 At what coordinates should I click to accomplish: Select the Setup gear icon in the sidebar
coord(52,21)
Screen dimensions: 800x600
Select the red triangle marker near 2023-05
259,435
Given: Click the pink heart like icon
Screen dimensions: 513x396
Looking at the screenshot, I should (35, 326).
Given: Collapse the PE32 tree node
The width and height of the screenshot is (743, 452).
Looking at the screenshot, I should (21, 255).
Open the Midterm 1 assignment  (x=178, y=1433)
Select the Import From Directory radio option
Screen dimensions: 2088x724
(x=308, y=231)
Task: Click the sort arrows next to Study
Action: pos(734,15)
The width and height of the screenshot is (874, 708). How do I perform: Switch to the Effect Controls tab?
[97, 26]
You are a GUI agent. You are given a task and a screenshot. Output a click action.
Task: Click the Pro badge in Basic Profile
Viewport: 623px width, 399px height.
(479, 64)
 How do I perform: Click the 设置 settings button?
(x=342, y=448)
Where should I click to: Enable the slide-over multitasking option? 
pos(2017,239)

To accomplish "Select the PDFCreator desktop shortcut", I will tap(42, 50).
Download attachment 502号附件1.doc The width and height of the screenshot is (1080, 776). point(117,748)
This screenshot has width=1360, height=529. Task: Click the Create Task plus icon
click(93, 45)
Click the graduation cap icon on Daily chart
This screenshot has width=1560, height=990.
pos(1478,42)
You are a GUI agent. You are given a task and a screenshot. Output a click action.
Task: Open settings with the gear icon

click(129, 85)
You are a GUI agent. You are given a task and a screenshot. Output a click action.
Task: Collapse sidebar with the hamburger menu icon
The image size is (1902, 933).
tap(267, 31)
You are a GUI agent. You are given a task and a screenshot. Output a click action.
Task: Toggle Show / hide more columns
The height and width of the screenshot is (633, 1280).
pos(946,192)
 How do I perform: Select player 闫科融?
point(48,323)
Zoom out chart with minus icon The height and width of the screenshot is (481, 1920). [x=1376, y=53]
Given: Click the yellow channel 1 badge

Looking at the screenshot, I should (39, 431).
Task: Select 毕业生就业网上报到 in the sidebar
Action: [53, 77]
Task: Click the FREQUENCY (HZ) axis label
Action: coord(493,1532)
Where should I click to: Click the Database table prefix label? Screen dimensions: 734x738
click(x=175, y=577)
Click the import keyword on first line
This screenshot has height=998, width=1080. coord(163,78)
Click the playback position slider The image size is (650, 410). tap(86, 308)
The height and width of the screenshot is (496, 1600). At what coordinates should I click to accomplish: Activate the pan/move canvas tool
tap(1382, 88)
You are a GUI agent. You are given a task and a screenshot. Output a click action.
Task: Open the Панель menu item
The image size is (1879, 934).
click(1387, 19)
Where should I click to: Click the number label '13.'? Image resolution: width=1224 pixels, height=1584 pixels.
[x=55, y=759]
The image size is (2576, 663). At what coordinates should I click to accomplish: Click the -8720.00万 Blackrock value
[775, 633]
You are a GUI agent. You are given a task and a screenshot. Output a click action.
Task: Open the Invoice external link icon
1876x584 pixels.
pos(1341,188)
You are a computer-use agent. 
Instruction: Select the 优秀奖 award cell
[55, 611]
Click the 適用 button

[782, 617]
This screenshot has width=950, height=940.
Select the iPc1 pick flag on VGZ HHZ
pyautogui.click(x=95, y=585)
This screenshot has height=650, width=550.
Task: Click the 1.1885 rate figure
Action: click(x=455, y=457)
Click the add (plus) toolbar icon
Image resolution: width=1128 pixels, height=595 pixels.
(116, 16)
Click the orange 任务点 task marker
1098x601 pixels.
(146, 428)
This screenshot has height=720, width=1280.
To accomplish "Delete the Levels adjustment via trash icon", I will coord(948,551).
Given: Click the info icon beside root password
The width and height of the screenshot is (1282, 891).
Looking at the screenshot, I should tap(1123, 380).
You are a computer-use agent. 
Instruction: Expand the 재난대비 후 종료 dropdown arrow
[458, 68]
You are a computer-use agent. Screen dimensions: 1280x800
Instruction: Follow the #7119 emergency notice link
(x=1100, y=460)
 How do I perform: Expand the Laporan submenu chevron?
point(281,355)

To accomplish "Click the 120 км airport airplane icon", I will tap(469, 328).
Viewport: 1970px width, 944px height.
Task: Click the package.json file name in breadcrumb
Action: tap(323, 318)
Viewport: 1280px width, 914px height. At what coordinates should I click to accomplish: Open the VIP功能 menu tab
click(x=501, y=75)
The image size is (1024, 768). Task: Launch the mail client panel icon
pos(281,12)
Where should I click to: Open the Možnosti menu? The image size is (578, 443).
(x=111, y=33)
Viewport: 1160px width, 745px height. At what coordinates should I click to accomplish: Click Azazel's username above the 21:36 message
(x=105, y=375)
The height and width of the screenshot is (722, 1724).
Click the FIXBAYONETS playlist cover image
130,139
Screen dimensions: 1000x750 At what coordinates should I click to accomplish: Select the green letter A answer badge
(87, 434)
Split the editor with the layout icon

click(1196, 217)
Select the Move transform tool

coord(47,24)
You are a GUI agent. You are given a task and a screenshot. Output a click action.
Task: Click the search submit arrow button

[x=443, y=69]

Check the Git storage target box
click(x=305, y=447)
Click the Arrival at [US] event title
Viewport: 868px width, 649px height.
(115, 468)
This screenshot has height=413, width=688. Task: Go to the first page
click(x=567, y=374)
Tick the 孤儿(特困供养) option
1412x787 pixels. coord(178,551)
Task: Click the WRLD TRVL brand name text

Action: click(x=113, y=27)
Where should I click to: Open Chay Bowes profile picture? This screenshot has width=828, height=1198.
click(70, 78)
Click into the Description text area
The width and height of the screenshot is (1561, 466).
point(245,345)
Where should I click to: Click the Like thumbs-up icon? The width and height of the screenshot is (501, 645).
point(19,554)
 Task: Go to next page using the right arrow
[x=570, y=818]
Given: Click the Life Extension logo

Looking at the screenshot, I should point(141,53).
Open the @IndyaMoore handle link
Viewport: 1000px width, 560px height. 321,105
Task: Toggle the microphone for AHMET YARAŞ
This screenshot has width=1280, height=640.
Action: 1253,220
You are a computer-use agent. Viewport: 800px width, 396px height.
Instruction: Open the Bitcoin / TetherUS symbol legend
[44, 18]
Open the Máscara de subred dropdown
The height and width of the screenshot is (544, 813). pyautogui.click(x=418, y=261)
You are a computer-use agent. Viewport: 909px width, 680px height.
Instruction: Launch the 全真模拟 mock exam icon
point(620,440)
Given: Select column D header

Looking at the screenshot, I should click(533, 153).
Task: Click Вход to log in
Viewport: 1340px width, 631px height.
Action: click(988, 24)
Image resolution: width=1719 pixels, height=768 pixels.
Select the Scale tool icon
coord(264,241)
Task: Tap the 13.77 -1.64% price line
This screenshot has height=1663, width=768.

::::

Your instructions
The answer should contain every line of the data, unchanged.

Exercise solution
 At what coordinates should I click to accomplish: Select the Setup gear icon in the sidebar
coord(52,21)
Screen dimensions: 800x600
Select the red triangle marker near 2023-05
259,435
Given: Click the pink heart like icon
Screen dimensions: 513x396
Looking at the screenshot, I should (35, 326).
Given: Collapse the PE32 tree node
The width and height of the screenshot is (743, 452).
Looking at the screenshot, I should (21, 255).
Open the Midterm 1 assignment  (x=178, y=1433)
Select the Import From Directory radio option
Screen dimensions: 2088x724
(x=308, y=231)
Task: Click the sort arrows next to Study
Action: pos(734,15)
The width and height of the screenshot is (874, 708). How do I perform: Switch to the Effect Controls tab?
[97, 26]
You are a GUI agent. You are given a task and a screenshot. Output a click action.
Task: Click the Pro badge in Basic Profile
Viewport: 623px width, 399px height.
(479, 64)
 How do I perform: Click the 设置 settings button?
(x=342, y=448)
Where should I click to: Enable the slide-over multitasking option? 
pos(2017,239)

To accomplish "Select the PDFCreator desktop shortcut", I will tap(42, 50).
Download attachment 502号附件1.doc The width and height of the screenshot is (1080, 776). point(117,748)
This screenshot has width=1360, height=529. Task: Click the Create Task plus icon
click(93, 45)
Click the graduation cap icon on Daily chart
This screenshot has width=1560, height=990.
pos(1478,42)
You are a GUI agent. You are given a task and a screenshot. Output a click action.
Task: Open settings with the gear icon

click(129, 85)
You are a GUI agent. You are given a task and a screenshot. Output a click action.
Task: Collapse sidebar with the hamburger menu icon
The image size is (1902, 933).
tap(267, 31)
You are a GUI agent. You are given a task and a screenshot. Output a click action.
Task: Toggle Show / hide more columns
The height and width of the screenshot is (633, 1280).
pos(946,192)
 How do I perform: Select player 闫科融?
point(48,323)
Zoom out chart with minus icon The height and width of the screenshot is (481, 1920). [x=1376, y=53]
Given: Click the yellow channel 1 badge

Looking at the screenshot, I should (39, 431).
Task: Select 毕业生就业网上报到 in the sidebar
Action: [53, 77]
Task: Click the FREQUENCY (HZ) axis label
Action: coord(493,1532)
Where should I click to: Click the Database table prefix label? Screen dimensions: 734x738
click(x=175, y=577)
Click the import keyword on first line
This screenshot has height=998, width=1080. coord(163,78)
Click the playback position slider The image size is (650, 410). tap(86, 308)
The height and width of the screenshot is (496, 1600). At what coordinates should I click to accomplish: Activate the pan/move canvas tool
tap(1382, 88)
You are a GUI agent. You are given a task and a screenshot. Output a click action.
Task: Open the Панель menu item
The image size is (1879, 934).
click(1387, 19)
Where should I click to: Click the number label '13.'? Image resolution: width=1224 pixels, height=1584 pixels.
[x=55, y=759]
The image size is (2576, 663). At what coordinates should I click to accomplish: Click the -8720.00万 Blackrock value
[775, 633]
You are a GUI agent. You are given a task and a screenshot. Output a click action.
Task: Open the Invoice external link icon
1876x584 pixels.
pos(1341,188)
You are a computer-use agent. 
Instruction: Select the 优秀奖 award cell
[55, 611]
Click the 適用 button

[782, 617]
This screenshot has width=950, height=940.
Select the iPc1 pick flag on VGZ HHZ
pyautogui.click(x=95, y=585)
This screenshot has height=650, width=550.
Task: Click the 1.1885 rate figure
Action: click(x=455, y=457)
Click the add (plus) toolbar icon
Image resolution: width=1128 pixels, height=595 pixels.
(116, 16)
Click the orange 任务点 task marker
1098x601 pixels.
(146, 428)
This screenshot has height=720, width=1280.
To accomplish "Delete the Levels adjustment via trash icon", I will coord(948,551).
Given: Click the info icon beside root password
The width and height of the screenshot is (1282, 891).
Looking at the screenshot, I should tap(1123, 380).
You are a computer-use agent. 
Instruction: Expand the 재난대비 후 종료 dropdown arrow
[458, 68]
You are a computer-use agent. Screen dimensions: 1280x800
Instruction: Follow the #7119 emergency notice link
(x=1100, y=460)
 How do I perform: Expand the Laporan submenu chevron?
point(281,355)

To accomplish "Click the 120 км airport airplane icon", I will tap(469, 328).
Viewport: 1970px width, 944px height.
Task: Click the package.json file name in breadcrumb
Action: tap(323, 318)
Viewport: 1280px width, 914px height. At what coordinates should I click to accomplish: Open the VIP功能 menu tab
click(x=501, y=75)
The image size is (1024, 768). Task: Launch the mail client panel icon
pos(281,12)
Where should I click to: Open the Možnosti menu? The image size is (578, 443).
(x=111, y=33)
Viewport: 1160px width, 745px height. At what coordinates should I click to accomplish: Click Azazel's username above the 21:36 message
(x=105, y=375)
The height and width of the screenshot is (722, 1724).
Click the FIXBAYONETS playlist cover image
130,139
Screen dimensions: 1000x750 At what coordinates should I click to accomplish: Select the green letter A answer badge
(87, 434)
Split the editor with the layout icon

click(1196, 217)
Select the Move transform tool

coord(47,24)
You are a GUI agent. You are given a task and a screenshot. Output a click action.
Task: Click the search submit arrow button

[x=443, y=69]

Check the Git storage target box
click(x=305, y=447)
Click the Arrival at [US] event title
Viewport: 868px width, 649px height.
(115, 468)
This screenshot has height=413, width=688. Task: Go to the first page
click(x=567, y=374)
Tick the 孤儿(特困供养) option
1412x787 pixels. coord(178,551)
Task: Click the WRLD TRVL brand name text

Action: click(x=113, y=27)
Where should I click to: Open Chay Bowes profile picture? This screenshot has width=828, height=1198.
click(70, 78)
Click into the Description text area
The width and height of the screenshot is (1561, 466).
point(245,345)
Where should I click to: Click the Like thumbs-up icon? The width and height of the screenshot is (501, 645).
point(19,554)
 Task: Go to next page using the right arrow
[x=570, y=818]
Given: Click the Life Extension logo

Looking at the screenshot, I should point(141,53).
Open the @IndyaMoore handle link
Viewport: 1000px width, 560px height. 321,105
Task: Toggle the microphone for AHMET YARAŞ
This screenshot has width=1280, height=640.
Action: 1253,220
You are a computer-use agent. Viewport: 800px width, 396px height.
Instruction: Open the Bitcoin / TetherUS symbol legend
[44, 18]
Open the Máscara de subred dropdown
The height and width of the screenshot is (544, 813). pyautogui.click(x=418, y=261)
You are a computer-use agent. Viewport: 909px width, 680px height.
Instruction: Launch the 全真模拟 mock exam icon
point(620,440)
Given: Select column D header

Looking at the screenshot, I should click(533, 153).
Task: Click Вход to log in
Viewport: 1340px width, 631px height.
Action: click(988, 24)
Image resolution: width=1719 pixels, height=768 pixels.
Select the Scale tool icon
coord(264,241)
Task: Tap the 13.77 -1.64% price line
This screenshot has height=1663, width=768.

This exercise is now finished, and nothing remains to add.